** Stated problem a **
Please reproduce the passage on Scottish Ballet's Five Wishes project and Digital Season word for word.

** Document segment **
----------

The Five Wishes initiative hasn’t gone unnoticed beyond these shores, however. Hampson has done some busy travelling recently – looking at what other companies are up to, doing a bit of useful networking and re-affirming existing links with overseas producers, especially in America. “I kept meeting people who’d been following our Five Wishes project,” he says, “and they were telling me how it was a really inventive way to acknowledge, and engage with, the community that supports us. And maybe catch the attention of other people who haven’t been interested in what we do. Getting that kind of feedback, that kind of recognition outside of Scotland... I do feel proud. We’re on their radar, on that international map.”

Further proof of that comes with the ongoing effects of another ground-breaking initiative: the Digital Season that came on-stream in 2017. Hampson laughs as he thinks back to a gambit that was a freefall leap into the unknown for everyone at Scottish Ballet, including him. “I could see the question marks in people’s eyes when I introduced the idea - and I could understand why. I really didn’t know, myself, what it would end up like.”

But by bringing in collaborators from other art forms – filming the results and putting them online – the company opened a portal that was accessible to everyone at the click of a button or the touch of a screen. “The films that we made in that first digital season have been seen all over the world,” says Hampson. “It’s a real calling card. When I meet with other artistic directors, or producers, they know more about us from our digital season than from seeing us live on-stage.And actually, I think what also impresses, is us doing it at all. Taking that plunge, deciding to make new technologies work for us, demonstrating that classical ballet could be allied to those technologies and using them reach out to new audiences.”

----------

** Data supplied **
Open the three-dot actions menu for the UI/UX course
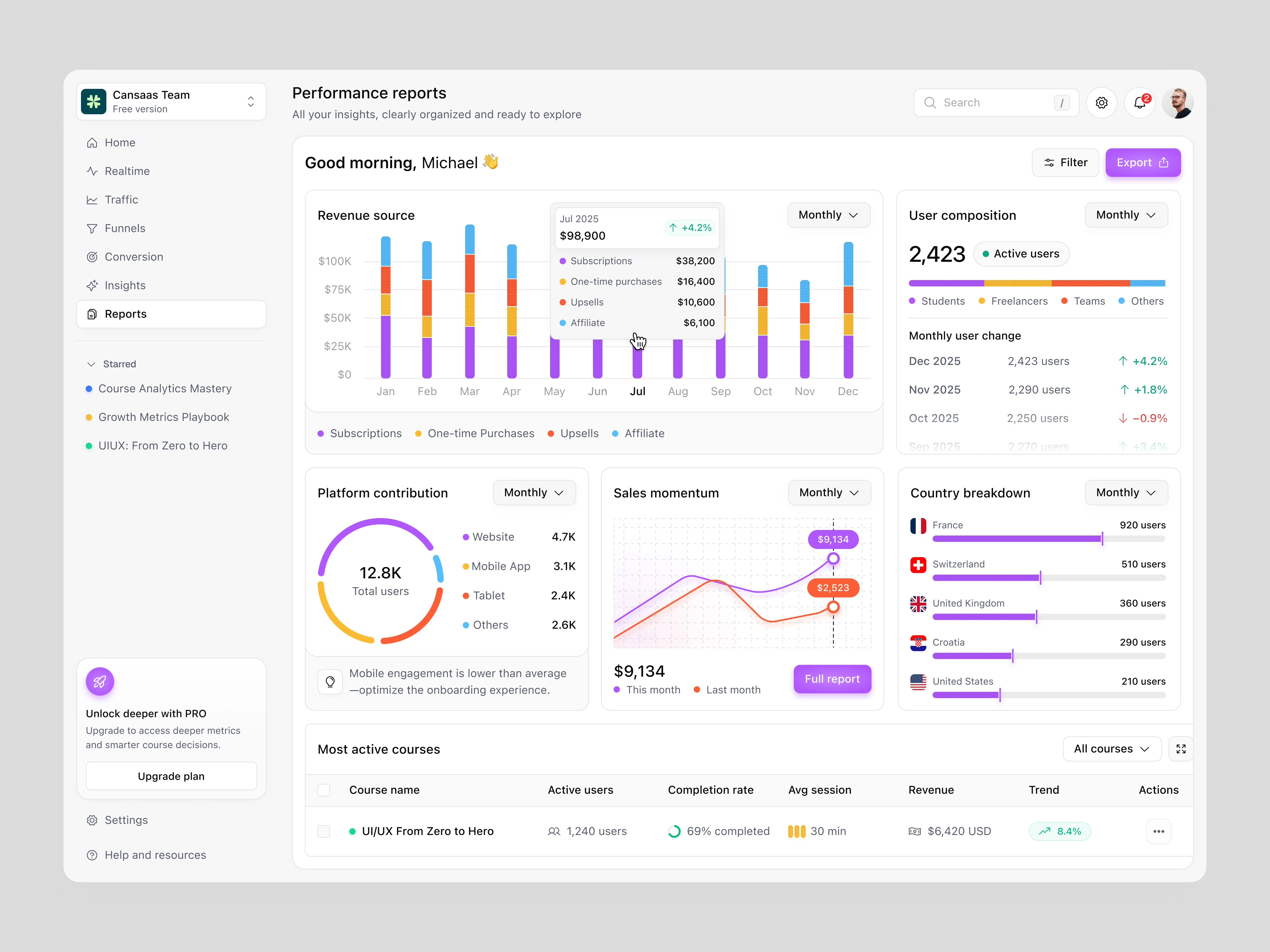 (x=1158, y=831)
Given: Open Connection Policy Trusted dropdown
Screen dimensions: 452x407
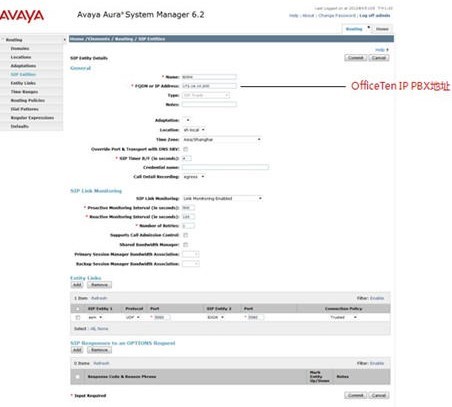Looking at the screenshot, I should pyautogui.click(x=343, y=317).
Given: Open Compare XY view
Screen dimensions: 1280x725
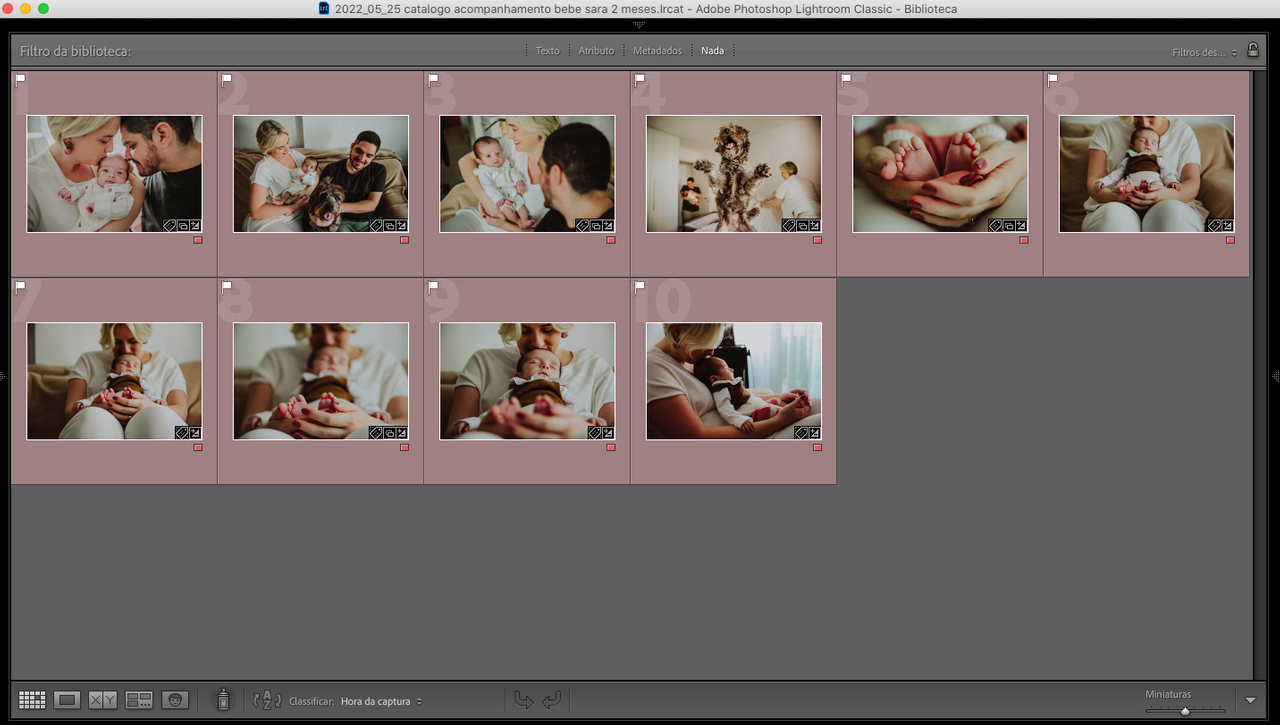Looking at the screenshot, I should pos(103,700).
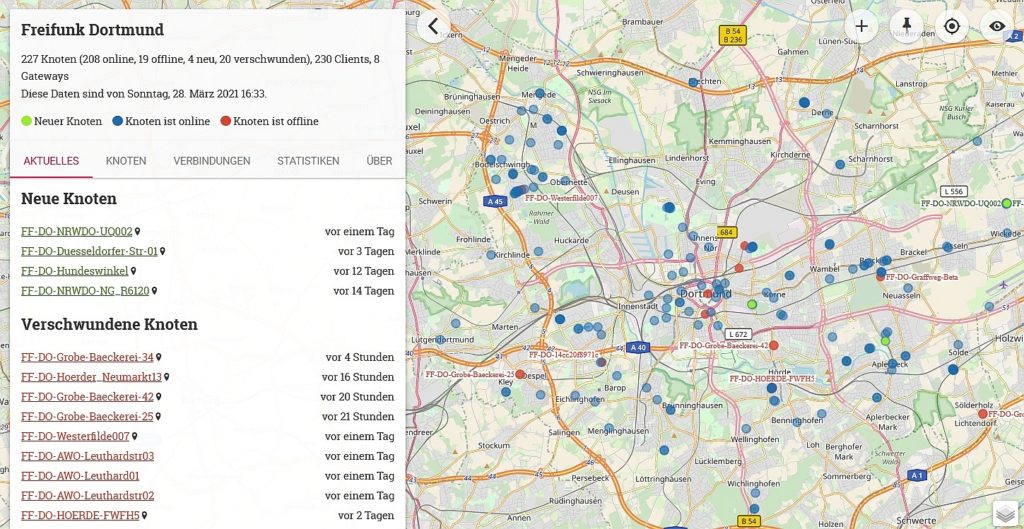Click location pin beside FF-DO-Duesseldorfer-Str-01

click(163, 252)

----------

** Stated problem b **
Rewrite the records from the line with "Given: Open Connection" up to and including the last line of the records, changing "Screen dimensions" to "Display size" and leaving everything else as it is. Omit the pictures from your answer.

** Exercise response a **
The Five Wishes initiative hasn’t gone unnoticed beyond these shores, however. Hampson has done some busy travelling recently – looking at what other companies are up to, doing a bit of useful networking and re-affirming existing links with overseas producers, especially in America. “I kept meeting people who’d been following our Five Wishes project,” he says, “and they were telling me how it was a really inventive way to acknowledge, and engage with, the community that supports us. And maybe catch the attention of other people who haven’t been interested in what we do. Getting that kind of feedback, that kind of recognition outside of Scotland... I do feel proud. We’re on their radar, on that international map.”

Further proof of that comes with the ongoing effects of another ground-breaking initiative: the Digital Season that came on-stream in 2017. Hampson laughs as he thinks back to a gambit that was a freefall leap into the unknown for everyone at Scottish Ballet, including him. “I could see the question marks in people’s eyes when I introduced the idea - and I could understand why. I really didn’t know, myself, what it would end up like.”

But by bringing in collaborators from other art forms – filming the results and putting them online – the company opened a portal that was accessible to everyone at the click of a button or the touch of a screen. “The films that we made in that first digital season have been seen all over the world,” says Hampson. “It’s a real calling card. When I meet with other artistic directors, or producers, they know more about us from our digital season than from seeing us live on-stage.And actually, I think what also impresses, is us doing it at all. Taking that plunge, deciding to make new technologies work for us, demonstrating that classical ballet could be allied to those technologies and using them reach out to new audiences.”

** Exercise response b **
Given: Open Connection Policy Trusted dropdown
Display size: 452x407
Looking at the screenshot, I should pyautogui.click(x=343, y=317).
Given: Open Compare XY view
Display size: 1280x725
Looking at the screenshot, I should pos(103,700).
Click location pin beside FF-DO-Duesseldorfer-Str-01

click(163, 252)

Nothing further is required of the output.